Les auditions nous en ont apporté confirmation, il est difficile de caractériser la première infraction sans recours à un fichier. Or une telle base existe : le fichier national des auteurs d'infractions à la législation sur les stupéfiants, créé en 1989. On nous a dit que ce fichier n'existait plus : après recherches, nous avons appris qu'il entrera en activité fin 2011. Il est prêt techniquement et en cours de déclaration auprès de la Cnil.

La première condamnation pour usage de stupéfiants ne ferait plus l'objet d'une inscription au casier judiciaire : mais l'intérêt d'une inscription pour une première infraction de ce type est limité. Désormais, c'est le comportement réitérant qui provoquera une procédure pénale.

Le taux de recouvrement des amendes forfaitaires, nous objecte-t-on encore, est limité à environ 35 %, il ne sert donc à rien de prononcer une peine d'amende. Quel argument ! Pourquoi ne pas supprimer toutes les amendes ? Leur recouvrement dépend de la volonté politique.

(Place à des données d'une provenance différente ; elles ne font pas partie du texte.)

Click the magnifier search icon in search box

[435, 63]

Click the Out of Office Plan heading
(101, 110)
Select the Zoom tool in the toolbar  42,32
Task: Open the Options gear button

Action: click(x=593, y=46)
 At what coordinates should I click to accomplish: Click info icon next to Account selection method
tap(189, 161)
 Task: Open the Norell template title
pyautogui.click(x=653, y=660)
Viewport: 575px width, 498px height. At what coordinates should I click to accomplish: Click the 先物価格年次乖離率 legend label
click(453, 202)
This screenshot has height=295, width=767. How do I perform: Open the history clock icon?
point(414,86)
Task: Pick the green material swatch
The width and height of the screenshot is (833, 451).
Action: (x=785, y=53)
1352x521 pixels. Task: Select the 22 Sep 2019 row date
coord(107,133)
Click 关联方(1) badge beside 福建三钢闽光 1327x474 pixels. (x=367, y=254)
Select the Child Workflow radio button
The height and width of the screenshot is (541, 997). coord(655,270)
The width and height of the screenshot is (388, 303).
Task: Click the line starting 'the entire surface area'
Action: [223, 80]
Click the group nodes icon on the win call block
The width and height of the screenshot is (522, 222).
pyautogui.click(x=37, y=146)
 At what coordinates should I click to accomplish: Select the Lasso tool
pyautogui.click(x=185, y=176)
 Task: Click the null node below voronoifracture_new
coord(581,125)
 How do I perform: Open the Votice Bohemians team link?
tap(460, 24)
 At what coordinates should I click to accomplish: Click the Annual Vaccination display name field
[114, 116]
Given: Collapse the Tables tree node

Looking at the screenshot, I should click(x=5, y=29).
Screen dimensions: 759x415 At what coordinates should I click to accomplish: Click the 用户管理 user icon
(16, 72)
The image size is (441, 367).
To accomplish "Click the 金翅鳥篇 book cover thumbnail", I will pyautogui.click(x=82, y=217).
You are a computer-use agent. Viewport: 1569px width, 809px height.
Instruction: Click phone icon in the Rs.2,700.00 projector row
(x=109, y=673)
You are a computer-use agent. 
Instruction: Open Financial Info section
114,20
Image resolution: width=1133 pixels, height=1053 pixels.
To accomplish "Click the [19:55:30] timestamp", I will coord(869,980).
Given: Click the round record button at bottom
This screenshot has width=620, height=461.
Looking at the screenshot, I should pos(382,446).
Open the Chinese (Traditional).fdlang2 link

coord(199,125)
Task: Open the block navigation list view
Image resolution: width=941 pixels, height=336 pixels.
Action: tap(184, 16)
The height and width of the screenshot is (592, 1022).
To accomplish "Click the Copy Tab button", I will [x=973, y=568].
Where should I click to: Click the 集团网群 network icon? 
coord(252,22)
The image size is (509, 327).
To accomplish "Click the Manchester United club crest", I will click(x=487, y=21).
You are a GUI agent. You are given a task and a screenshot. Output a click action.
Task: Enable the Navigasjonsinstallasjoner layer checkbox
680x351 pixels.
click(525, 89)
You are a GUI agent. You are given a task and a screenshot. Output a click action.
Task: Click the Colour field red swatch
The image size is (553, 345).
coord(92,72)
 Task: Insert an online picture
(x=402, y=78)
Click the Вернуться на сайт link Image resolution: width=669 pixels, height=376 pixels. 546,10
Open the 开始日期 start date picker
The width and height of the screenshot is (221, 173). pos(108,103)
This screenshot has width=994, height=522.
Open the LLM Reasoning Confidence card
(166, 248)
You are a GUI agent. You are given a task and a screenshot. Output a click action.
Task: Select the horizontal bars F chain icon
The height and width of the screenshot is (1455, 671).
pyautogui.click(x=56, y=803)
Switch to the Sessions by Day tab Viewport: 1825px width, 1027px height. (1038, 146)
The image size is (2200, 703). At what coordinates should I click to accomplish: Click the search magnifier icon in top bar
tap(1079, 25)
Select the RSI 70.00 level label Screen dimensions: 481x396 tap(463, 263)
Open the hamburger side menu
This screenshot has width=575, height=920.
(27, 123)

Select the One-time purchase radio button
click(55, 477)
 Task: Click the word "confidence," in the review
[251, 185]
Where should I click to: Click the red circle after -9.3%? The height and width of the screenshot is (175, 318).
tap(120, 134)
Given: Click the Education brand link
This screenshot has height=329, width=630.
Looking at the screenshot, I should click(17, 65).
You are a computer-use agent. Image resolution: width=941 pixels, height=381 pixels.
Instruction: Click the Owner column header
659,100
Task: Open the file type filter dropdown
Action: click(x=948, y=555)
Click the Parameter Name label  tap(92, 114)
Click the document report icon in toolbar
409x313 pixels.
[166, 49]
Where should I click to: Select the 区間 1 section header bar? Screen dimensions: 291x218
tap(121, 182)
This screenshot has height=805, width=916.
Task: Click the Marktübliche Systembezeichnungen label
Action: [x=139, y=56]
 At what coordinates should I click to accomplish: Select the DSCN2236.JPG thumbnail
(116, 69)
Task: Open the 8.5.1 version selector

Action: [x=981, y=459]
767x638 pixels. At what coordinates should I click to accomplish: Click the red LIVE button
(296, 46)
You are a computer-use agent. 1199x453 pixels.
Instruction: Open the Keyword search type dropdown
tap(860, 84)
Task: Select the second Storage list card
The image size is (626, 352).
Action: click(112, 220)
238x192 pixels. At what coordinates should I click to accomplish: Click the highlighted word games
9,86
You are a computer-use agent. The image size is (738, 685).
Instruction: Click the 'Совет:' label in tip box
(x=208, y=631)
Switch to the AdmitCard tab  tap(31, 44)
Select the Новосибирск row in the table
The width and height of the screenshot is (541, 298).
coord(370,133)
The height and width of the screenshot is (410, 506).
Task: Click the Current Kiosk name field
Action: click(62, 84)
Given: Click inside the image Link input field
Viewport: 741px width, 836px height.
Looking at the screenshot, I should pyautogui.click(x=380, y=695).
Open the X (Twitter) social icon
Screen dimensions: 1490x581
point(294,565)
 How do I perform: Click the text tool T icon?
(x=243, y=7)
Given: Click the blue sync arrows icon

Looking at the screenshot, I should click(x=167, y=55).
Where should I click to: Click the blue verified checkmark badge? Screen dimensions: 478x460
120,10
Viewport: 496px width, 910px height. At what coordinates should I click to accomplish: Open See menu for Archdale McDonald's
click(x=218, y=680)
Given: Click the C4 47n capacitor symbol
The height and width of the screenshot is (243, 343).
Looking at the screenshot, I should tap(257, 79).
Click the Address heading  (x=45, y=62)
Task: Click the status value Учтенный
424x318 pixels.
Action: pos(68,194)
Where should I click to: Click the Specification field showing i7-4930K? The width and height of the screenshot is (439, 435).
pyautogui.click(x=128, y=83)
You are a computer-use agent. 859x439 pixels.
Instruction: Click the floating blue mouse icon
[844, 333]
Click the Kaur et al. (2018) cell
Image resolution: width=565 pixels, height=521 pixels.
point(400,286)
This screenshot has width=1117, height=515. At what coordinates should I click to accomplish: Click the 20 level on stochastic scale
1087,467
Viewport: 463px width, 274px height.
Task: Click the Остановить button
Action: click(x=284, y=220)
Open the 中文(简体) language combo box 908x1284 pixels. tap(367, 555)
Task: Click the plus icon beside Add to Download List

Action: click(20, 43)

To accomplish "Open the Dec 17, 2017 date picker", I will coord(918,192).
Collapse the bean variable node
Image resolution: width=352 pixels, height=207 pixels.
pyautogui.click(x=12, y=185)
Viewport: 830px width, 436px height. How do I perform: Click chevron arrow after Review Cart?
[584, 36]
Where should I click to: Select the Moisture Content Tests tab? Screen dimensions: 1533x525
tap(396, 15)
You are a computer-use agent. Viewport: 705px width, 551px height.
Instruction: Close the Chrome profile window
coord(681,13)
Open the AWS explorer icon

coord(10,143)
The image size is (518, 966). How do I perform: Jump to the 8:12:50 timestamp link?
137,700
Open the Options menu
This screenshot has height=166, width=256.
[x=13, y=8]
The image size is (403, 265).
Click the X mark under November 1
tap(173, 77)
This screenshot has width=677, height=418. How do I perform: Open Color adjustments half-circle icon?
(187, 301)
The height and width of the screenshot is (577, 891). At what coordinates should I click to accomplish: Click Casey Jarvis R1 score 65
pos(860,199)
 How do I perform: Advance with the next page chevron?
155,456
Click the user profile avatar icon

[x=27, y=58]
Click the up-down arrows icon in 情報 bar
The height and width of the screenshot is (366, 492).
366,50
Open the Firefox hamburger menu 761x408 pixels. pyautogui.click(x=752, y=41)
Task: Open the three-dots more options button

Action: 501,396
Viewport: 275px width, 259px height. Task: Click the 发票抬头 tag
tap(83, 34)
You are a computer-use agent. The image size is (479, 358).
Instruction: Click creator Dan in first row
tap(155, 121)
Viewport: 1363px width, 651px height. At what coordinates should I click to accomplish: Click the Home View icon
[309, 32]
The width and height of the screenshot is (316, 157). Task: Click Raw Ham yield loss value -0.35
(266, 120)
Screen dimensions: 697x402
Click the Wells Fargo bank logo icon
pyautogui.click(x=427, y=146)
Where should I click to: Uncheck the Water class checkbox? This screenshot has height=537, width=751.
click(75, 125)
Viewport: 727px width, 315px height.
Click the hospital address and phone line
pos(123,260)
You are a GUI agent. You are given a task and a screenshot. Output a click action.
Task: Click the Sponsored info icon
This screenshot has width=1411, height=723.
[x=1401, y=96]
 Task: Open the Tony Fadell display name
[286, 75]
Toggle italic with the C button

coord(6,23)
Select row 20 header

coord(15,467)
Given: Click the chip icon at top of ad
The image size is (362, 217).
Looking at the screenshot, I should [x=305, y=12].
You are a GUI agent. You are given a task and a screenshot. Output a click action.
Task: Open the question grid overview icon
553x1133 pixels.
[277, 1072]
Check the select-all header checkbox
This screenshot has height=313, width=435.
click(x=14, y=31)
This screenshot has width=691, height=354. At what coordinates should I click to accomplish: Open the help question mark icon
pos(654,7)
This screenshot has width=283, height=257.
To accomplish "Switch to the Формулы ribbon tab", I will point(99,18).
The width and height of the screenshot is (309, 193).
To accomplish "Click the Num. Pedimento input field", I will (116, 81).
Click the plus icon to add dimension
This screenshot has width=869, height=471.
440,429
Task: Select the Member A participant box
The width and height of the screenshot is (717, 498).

Atteinte à l'efficacité des enquêtes, se plaignent certains : le système existant facilite la remontée des filières, via le placement en garde à vue. Mais est-il de bonne politique de placer en garde à vue un usager primo-contrevenant ? Cela paraît choquant. Outre que l'augmentation du nombre de gardes à vue n'est plus à l'ordre du jour, les enquêteurs peuvent toujours invoquer la détention de stupéfiants pour recourir à la garde à vue si les besoins d'une enquête l'exigent.

L'échelle des nouvelles sanctions est-elle injuste ? Nous ne le pensons pas. Les auditions de magistrats ont révélé une très grande diversité d'opinions. D'une organisation professionnelle à l'autre, les avis sont très partagés - l'éventail est impressionnant ! Les nouvelles sanctions sont plus en rapport avec la réalité des faits ; et toute latitude demeure de revenir à l'application du principe délictueux.

Dernière objection, une contravention doit être instaurée par le pouvoir réglementaire, non par la loi. Mais le Conseil constitutionnel a admis la compétence du législateur pour créer des amendes contraventionnelles. Nous pourrions nous borner à exclure les primo-usagers de stupéfiants de l'application de l'article L. 3421-1 ; mais la création d'une contravention de troisième classe lève toute ambiguïté de notre démarche.

Les auditions nous en ont persuadés, les pouvoirs publics doivent avoir un discours plus clair sur les conséquences de la consommation de cannabis, substance dont la toxicité a fortement augmenté depuis vingt ans. Cette proposition de loi démontre un bon sens remarquable et je recommande à la commission de l'adopter.